PhD, BSc. (Lond), Hon DSc (Anglia Ruskin, Hull, Lincoln, Robert Gordon), FRGS, CCMI
Non-Executive Director (Natural Sciences), UK Commission for UNESCO. Formerly Vice-Chancellor, University of Hull
David Drewry graduated from Queen Mary, University of London with first class honours and embarked on his PhD at Emmanuel College and in the Scott Polar Research Institute (SPRI) in glaciology/geophysics, taking his PhD in 1974. He was subsequently research assistant, Senior Assistant in Research and Assistant Director of Research in the University at the SPRI before becoming its Director in 1984. In 1987 he was appointed the Director of the British Antarctic Survey (BAS).
During his time at the SPRI his research focused on investigations of the Antarctic ice sheet using airborne radar sounding.

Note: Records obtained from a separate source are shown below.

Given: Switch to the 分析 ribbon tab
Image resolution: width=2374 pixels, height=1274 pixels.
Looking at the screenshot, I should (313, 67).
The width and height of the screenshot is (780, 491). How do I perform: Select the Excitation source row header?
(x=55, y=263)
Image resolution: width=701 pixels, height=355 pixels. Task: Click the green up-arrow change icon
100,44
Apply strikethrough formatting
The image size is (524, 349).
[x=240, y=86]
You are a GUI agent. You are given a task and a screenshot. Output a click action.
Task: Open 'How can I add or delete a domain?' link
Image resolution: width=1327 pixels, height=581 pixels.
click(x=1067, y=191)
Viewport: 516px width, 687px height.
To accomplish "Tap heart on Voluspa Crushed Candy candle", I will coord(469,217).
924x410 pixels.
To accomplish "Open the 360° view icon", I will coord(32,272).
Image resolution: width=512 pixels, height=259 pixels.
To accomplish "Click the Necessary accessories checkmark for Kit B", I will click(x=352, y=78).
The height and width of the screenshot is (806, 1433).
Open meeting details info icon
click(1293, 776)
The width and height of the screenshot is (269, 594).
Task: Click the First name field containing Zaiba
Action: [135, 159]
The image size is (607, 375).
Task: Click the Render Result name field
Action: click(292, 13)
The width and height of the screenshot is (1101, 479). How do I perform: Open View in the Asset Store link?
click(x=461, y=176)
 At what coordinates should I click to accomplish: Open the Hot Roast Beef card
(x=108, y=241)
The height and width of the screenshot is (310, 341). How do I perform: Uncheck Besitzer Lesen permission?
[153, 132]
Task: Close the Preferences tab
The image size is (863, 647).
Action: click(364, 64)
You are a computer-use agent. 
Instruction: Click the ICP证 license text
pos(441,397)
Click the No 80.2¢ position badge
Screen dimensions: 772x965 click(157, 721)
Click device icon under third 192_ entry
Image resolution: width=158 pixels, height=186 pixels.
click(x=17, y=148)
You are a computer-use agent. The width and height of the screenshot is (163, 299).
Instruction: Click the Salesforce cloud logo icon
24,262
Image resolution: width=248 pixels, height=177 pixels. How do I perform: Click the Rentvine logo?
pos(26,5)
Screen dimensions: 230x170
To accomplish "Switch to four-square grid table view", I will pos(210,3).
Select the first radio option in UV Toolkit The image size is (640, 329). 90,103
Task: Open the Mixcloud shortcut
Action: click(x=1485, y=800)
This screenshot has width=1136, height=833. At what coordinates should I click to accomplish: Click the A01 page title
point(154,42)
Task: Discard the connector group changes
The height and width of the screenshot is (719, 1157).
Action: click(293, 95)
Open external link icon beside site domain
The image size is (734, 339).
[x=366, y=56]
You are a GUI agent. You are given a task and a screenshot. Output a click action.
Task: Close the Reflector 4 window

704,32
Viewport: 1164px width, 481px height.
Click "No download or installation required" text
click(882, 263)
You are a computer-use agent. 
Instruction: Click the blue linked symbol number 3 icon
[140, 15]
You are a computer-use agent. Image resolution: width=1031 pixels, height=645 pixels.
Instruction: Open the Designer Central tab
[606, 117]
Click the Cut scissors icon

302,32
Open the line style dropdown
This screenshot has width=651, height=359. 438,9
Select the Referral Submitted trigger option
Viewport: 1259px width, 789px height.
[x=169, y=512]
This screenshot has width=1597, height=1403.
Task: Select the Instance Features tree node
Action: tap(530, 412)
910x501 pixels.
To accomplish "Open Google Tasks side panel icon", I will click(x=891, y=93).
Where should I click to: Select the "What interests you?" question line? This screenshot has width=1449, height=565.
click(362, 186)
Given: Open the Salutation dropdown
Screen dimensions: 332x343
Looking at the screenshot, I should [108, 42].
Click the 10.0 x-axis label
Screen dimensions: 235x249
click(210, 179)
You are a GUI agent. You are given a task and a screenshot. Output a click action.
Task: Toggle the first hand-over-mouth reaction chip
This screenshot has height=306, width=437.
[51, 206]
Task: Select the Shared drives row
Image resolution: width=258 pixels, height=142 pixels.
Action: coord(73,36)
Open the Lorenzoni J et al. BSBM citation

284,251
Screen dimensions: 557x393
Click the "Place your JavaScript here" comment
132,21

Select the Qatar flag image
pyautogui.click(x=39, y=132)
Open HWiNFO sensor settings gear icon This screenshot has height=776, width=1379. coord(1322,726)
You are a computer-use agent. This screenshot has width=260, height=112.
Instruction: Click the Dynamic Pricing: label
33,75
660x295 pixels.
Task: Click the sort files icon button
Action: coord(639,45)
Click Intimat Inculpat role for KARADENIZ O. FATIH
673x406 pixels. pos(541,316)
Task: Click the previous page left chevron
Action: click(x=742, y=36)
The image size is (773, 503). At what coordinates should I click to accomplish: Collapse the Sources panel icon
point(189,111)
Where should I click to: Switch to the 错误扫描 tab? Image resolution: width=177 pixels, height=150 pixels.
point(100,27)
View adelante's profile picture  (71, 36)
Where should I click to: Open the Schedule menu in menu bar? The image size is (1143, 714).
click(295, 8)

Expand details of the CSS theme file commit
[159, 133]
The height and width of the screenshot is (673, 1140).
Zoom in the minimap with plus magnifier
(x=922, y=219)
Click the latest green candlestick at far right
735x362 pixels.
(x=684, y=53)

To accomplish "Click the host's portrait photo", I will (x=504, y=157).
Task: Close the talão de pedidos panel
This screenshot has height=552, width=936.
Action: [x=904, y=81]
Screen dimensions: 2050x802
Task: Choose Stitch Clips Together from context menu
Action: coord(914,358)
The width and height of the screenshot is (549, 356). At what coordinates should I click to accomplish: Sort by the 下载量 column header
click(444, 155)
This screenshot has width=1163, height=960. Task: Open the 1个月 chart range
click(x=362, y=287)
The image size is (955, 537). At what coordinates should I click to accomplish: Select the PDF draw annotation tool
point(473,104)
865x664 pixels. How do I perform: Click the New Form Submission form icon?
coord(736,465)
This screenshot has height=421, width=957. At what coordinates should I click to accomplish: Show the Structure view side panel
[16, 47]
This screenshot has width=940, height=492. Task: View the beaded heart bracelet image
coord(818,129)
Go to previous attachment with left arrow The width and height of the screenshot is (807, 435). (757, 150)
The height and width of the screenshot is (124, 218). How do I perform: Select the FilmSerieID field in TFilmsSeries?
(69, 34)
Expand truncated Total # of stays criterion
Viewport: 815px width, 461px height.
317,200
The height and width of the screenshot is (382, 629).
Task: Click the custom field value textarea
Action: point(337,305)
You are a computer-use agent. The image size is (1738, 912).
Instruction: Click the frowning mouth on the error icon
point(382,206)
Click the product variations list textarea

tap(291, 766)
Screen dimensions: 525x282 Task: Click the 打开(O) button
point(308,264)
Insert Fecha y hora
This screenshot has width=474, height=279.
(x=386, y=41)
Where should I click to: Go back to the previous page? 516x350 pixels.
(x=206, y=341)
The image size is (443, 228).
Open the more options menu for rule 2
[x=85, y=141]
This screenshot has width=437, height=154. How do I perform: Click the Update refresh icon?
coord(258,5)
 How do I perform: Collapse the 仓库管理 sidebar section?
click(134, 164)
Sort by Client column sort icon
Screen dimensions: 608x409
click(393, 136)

A ten-year programme, jointly with the US National Science Foundation, led to the first detailed interpretation of the thickness of the ice sheet, its surface and sub-ice bedrock. He was later involved in the design of and application to ice sheet study of the radar altimeter flown on the European Space Agency’s first remote sensing satellite, ERS-1. In the 1980s his research moved to the Arctic with a seven year programme to study the climatically sensitive glaciers of the Svalbard archipelago and in particular the periodic, very fast (surging) behaviour of its ice caps.
As Director of BAS, David Drewry stimulated its scientific work and infrastructure. This latter included the expansion of its headquarters in Cambridge, the building of the RRS James Clark Ross (ice-strengthened research vessel), construction of the replacement Antarctic station at Halley and the construction of a runway and related air facilities at Rothera Station.
In 1994 he was appointed Director of Science and Technology and Deputy Chief Executive at the Natural Environment Research Council. Between 1998 and 1999 he was Director General of the British Council taking up his position as Vice-Chancellor of the University of Hull in November 1999.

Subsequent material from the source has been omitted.